- _Goal_: Starting at the line that contains "Expand the Add file dropdown" and ending at the line that contains "Click the yellow", write out only those lines again, requests included, with each click coordinate in the answers multiplied by 2.45 and rounded to a whole number, halves rounded up. Leave every other number unchanged.

··········

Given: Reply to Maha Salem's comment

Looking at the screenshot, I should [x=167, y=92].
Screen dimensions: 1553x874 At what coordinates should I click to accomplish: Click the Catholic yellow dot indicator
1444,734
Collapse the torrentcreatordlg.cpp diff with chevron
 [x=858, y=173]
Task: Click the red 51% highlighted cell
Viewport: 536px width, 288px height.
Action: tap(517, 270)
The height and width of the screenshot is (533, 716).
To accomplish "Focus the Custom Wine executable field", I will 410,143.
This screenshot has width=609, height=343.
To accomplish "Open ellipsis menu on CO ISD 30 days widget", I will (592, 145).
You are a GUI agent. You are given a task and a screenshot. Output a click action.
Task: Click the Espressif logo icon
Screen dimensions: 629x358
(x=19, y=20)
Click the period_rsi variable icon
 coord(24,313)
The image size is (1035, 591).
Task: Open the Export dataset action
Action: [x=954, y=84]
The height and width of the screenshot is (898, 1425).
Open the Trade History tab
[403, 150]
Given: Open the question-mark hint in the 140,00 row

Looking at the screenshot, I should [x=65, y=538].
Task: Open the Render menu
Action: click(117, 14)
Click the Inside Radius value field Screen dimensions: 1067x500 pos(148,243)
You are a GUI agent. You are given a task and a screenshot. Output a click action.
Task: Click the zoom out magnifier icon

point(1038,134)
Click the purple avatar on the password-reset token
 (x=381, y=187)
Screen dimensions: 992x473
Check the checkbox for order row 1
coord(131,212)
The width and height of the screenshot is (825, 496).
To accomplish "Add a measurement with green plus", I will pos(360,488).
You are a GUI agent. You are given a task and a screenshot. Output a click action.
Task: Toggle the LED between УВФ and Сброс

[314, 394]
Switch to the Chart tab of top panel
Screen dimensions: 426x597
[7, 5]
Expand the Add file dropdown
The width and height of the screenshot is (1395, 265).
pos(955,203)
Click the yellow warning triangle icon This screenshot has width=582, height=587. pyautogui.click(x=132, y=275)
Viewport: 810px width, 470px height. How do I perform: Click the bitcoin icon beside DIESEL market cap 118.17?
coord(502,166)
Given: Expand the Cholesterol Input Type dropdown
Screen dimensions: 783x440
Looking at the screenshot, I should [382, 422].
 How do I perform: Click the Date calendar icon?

··········

- _Output below_:
Expand the Add file dropdown
The width and height of the screenshot is (1395, 265).
pos(2340,497)
Click the yellow warning triangle icon This screenshot has width=582, height=587. pyautogui.click(x=323, y=674)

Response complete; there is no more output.